[Data items]
--*--
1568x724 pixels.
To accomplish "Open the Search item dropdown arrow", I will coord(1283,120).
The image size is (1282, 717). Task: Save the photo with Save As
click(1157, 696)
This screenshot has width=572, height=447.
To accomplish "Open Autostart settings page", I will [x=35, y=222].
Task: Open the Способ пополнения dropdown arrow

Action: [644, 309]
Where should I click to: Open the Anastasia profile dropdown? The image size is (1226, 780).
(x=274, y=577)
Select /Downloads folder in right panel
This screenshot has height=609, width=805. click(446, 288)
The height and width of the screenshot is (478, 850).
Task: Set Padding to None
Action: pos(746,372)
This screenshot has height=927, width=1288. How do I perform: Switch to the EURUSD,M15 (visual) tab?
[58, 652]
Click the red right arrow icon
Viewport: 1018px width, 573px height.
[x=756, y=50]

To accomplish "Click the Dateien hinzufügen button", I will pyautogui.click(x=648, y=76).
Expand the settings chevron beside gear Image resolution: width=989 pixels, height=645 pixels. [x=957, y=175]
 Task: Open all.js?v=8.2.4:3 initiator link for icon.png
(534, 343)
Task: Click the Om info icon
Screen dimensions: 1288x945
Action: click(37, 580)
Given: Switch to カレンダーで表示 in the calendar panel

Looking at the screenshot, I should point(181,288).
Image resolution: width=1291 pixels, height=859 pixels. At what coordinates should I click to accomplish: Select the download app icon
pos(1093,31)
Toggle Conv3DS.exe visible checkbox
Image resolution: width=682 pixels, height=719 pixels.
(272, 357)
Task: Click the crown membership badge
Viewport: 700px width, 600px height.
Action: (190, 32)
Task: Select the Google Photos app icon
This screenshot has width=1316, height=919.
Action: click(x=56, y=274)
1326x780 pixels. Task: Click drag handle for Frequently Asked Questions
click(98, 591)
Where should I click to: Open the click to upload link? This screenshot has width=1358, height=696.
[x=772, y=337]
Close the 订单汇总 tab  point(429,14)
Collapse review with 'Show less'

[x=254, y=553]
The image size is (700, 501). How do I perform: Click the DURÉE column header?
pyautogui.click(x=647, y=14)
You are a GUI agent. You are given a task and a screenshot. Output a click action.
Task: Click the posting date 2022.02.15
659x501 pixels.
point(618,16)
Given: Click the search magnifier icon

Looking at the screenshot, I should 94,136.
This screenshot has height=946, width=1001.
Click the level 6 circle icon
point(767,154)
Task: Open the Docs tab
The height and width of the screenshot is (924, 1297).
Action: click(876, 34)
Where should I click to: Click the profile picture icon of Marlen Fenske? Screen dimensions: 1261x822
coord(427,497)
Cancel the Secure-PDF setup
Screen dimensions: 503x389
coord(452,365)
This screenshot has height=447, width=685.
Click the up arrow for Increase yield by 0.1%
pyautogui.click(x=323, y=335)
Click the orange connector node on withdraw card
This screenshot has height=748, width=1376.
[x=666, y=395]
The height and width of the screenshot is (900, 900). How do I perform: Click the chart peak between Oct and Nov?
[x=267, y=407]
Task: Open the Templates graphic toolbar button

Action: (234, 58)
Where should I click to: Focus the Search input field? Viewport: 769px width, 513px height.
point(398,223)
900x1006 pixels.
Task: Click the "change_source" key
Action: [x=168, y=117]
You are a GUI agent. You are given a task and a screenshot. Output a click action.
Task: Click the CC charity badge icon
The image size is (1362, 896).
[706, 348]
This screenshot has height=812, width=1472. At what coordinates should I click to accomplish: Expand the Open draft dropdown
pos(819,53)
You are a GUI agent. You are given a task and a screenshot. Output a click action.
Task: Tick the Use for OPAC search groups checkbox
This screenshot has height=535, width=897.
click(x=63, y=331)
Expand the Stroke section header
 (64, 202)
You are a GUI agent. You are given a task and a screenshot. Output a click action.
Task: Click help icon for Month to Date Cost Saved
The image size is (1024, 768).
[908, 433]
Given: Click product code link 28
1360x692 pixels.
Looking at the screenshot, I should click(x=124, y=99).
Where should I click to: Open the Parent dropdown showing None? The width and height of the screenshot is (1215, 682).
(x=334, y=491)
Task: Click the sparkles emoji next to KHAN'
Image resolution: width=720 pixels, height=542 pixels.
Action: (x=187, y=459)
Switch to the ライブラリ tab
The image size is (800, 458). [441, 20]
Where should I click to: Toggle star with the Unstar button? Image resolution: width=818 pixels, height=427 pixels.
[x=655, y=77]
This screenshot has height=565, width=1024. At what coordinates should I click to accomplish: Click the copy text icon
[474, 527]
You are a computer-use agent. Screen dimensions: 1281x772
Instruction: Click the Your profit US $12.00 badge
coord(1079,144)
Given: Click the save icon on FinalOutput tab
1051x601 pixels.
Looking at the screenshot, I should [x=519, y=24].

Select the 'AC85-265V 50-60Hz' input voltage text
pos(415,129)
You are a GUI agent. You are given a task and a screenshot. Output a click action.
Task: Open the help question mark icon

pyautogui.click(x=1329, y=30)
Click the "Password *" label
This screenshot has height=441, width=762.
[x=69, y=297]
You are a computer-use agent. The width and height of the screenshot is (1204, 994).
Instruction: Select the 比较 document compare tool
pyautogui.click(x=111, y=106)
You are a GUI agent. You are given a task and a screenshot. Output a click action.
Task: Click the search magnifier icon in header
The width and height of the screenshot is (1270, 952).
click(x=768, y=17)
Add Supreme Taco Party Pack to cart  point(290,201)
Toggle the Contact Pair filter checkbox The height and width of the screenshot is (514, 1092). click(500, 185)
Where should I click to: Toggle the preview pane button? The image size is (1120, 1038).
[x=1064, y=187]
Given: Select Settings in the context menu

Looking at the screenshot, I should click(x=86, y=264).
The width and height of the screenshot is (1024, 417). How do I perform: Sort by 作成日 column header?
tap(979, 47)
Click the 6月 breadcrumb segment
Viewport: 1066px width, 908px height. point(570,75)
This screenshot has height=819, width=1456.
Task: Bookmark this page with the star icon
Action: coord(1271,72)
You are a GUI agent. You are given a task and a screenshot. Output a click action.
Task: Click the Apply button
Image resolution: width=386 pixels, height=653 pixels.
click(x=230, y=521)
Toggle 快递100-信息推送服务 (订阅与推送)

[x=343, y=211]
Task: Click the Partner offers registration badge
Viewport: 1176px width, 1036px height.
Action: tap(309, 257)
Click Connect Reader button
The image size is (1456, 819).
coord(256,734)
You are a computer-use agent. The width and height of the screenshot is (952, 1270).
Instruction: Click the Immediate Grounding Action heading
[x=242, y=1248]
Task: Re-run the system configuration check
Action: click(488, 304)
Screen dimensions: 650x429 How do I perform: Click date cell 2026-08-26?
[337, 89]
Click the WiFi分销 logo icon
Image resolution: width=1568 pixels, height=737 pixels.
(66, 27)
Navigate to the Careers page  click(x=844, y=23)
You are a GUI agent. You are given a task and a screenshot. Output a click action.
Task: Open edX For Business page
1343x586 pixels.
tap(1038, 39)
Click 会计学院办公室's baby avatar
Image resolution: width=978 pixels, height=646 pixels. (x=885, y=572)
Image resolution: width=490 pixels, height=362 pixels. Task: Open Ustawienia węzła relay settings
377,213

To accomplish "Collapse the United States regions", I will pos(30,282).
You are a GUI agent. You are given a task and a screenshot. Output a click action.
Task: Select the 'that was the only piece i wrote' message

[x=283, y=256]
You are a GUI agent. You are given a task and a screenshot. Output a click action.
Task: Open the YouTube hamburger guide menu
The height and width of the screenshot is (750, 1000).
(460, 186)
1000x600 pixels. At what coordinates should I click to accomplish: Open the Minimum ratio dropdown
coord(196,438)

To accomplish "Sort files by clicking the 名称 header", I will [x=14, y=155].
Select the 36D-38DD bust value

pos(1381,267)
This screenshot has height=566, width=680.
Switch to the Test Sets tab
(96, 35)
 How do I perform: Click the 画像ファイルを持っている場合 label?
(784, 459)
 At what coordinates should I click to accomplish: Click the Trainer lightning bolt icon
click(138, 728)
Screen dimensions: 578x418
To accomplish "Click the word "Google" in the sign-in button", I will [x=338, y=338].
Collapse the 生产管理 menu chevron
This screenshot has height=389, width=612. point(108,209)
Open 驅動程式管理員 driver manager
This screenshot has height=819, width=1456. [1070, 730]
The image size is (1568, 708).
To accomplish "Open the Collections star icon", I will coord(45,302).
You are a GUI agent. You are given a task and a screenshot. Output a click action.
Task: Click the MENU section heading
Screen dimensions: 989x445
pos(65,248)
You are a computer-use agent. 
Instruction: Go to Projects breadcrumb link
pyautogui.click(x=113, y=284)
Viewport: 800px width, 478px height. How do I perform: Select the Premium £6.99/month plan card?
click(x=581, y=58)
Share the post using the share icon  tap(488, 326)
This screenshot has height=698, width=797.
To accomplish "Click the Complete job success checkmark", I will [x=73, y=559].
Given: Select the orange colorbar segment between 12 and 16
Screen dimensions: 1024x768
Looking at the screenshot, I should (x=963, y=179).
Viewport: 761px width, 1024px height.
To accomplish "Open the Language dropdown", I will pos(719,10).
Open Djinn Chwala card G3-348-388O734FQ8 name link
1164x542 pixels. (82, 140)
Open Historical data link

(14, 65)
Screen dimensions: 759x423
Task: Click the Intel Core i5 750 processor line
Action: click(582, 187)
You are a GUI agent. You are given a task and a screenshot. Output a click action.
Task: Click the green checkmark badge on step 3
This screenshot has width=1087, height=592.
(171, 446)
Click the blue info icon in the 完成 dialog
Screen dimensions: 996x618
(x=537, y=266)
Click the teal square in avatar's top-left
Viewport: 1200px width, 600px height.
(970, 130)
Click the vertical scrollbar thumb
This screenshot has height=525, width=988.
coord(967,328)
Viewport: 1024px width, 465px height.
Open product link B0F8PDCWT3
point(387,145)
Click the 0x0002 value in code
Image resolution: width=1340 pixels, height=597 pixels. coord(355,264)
--*--
## Exercise goal
Copy out the listing word for word, starting at its first line and ending at the line that contains "(x=274, y=577)", including that line.

## Correct answer
1568x724 pixels.
To accomplish "Open the Search item dropdown arrow", I will coord(1283,120).
The image size is (1282, 717). Task: Save the photo with Save As
click(1157, 696)
This screenshot has width=572, height=447.
To accomplish "Open Autostart settings page", I will [x=35, y=222].
Task: Open the Способ пополнения dropdown arrow

Action: [644, 309]
Where should I click to: Open the Anastasia profile dropdown? The image size is (1226, 780).
(x=274, y=577)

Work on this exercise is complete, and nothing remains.